FBI agents arrested Ashley Tellis, who served on the National Security Council staff as special assistant to President George W. Bush, after searching his home in Vienna, Virginia, on Saturday.

Tellis, who once worked as a senior adviser to the ambassador at the U.S. Embassy in New Delhi, was charged with the unlawful retention of national defense information. If convicted, he could face up to 10 years in prison and a $250,000 fine.

According to an FBI affidavit, on multiple occasions Tellis printed or asked colleagues to print classified documents about topics including U.S. military aircraft capabilities, news outlets reported.

Investigators also monitored Tellis meeting with Chinese officials, the affidavit states.

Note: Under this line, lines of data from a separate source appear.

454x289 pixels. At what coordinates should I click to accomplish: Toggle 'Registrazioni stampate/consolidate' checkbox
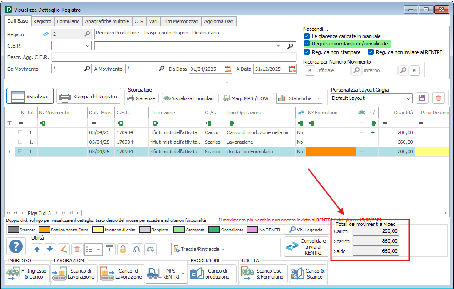[307, 44]
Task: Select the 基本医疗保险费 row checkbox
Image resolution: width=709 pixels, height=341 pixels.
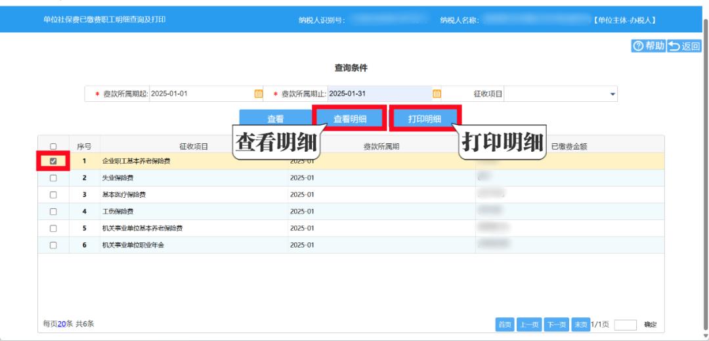Action: 53,195
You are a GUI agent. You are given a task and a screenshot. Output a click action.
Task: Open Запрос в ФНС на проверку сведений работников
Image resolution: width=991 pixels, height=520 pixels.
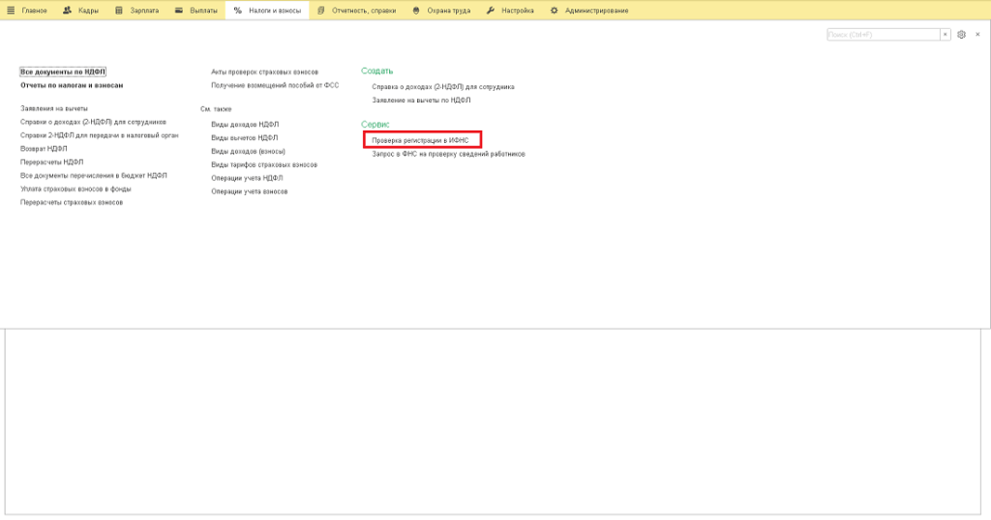click(x=449, y=154)
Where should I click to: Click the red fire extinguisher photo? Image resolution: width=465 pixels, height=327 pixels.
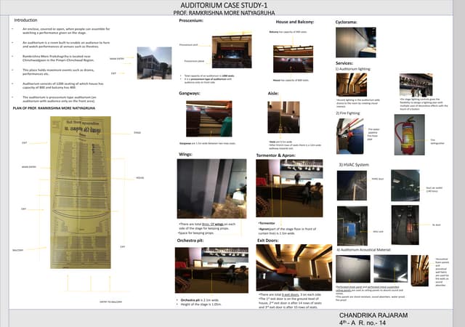pyautogui.click(x=405, y=134)
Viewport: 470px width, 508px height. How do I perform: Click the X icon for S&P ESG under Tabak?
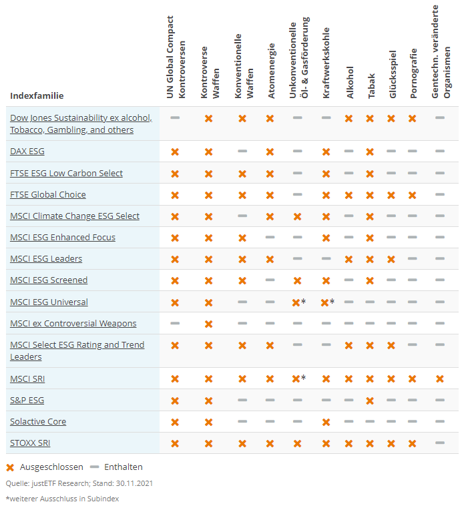point(371,401)
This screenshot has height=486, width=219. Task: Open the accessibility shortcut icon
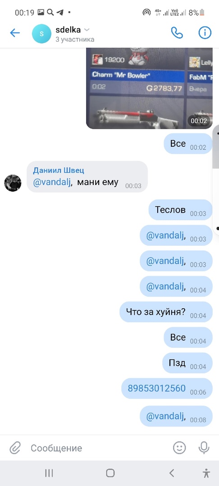click(206, 473)
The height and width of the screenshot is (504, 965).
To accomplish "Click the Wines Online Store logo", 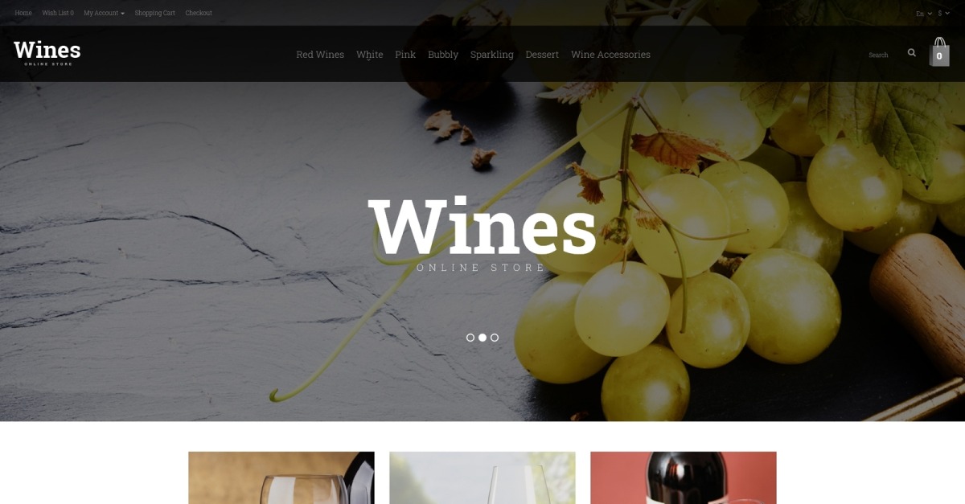I will [47, 52].
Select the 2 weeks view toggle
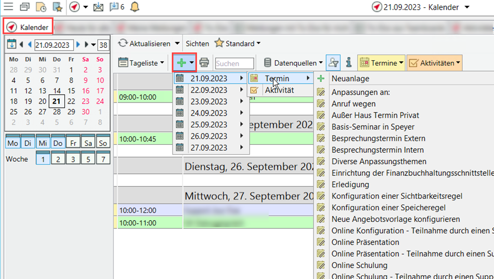 pos(58,159)
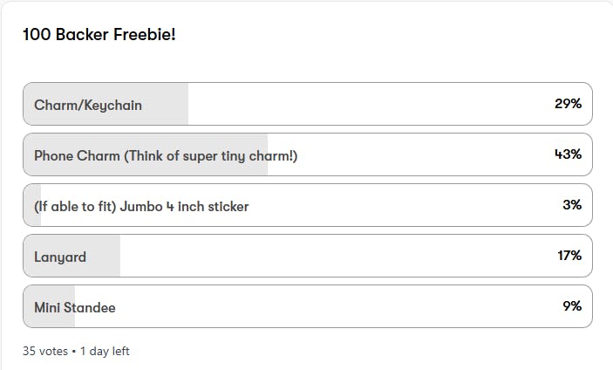Click the "1 day left" text
Image resolution: width=613 pixels, height=370 pixels.
point(105,351)
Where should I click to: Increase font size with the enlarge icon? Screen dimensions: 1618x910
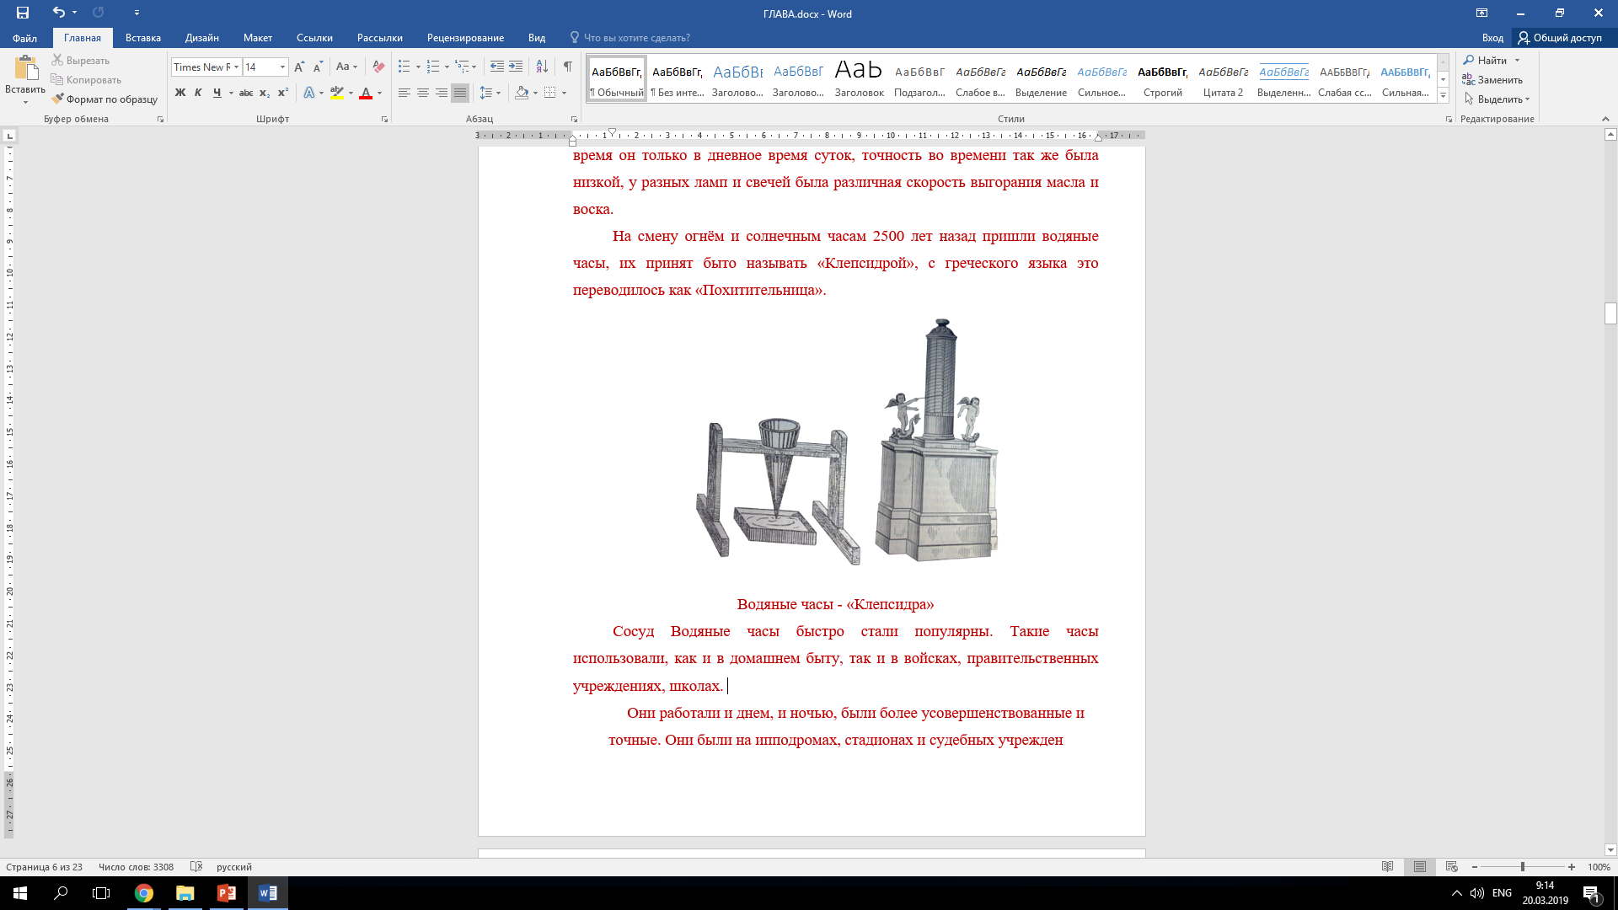[x=299, y=67]
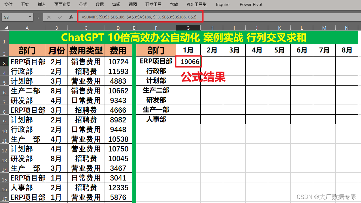Select the Inquire tab
The width and height of the screenshot is (361, 203).
(x=223, y=4)
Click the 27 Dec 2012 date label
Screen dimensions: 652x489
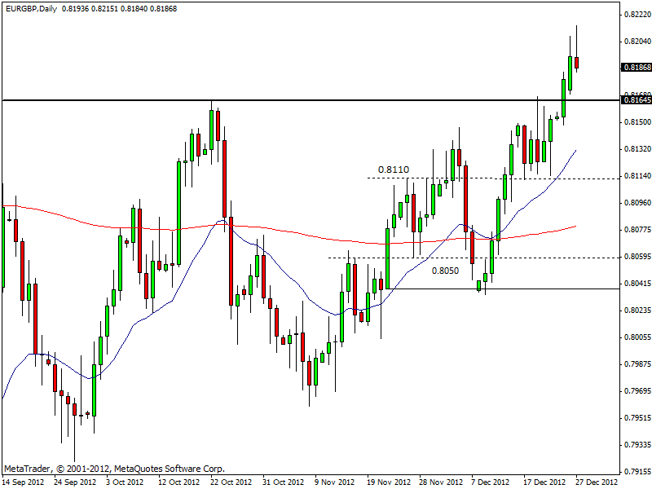coord(597,482)
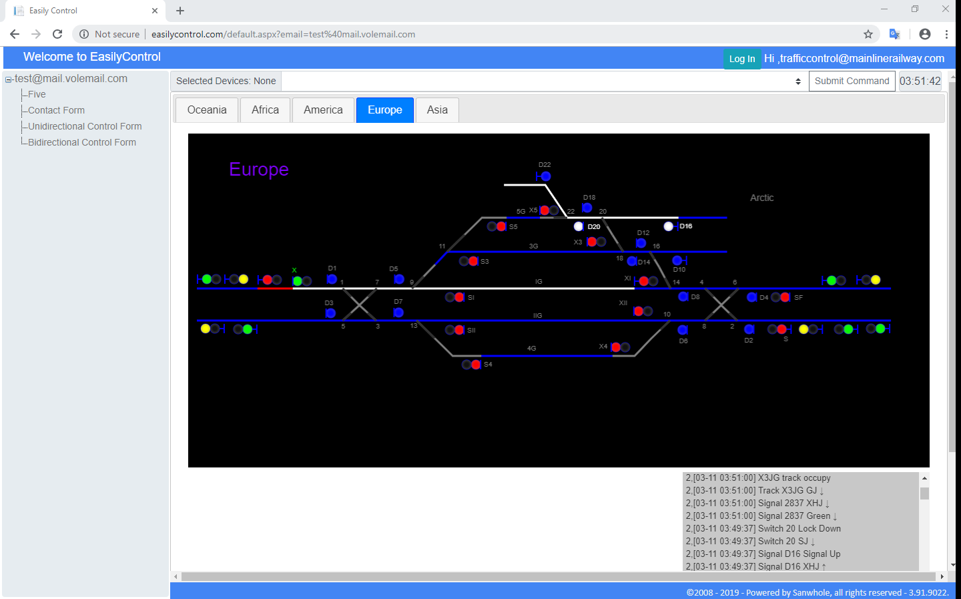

Tellis specializes in Southwest Asia and, in his previous roles, he was tasked with negotiating civil nuclear agreement with India, according to the Carnegie Endowment for International Peace, where he has been the Tata Chair for Strategic Affairs. The think tank is aware of the allegations against him and has placed Tellis on leave, said Katelynn Vogt, the vice president for communications at the Carnegie Endowment.

“Ashley J. Tellis is a widely respected scholar and senior policy advisor,” Tellis’ attorneys Deborah Curtis and John Nassikas told MSNBC in a statement. “We will be vigorously contesting the allegations brought against him, specifically any insinuation of his operating on behalf of a foreign adversary.”

The Pentagon declined MSNBC’s request for comment, and the State Department did not immediately respond.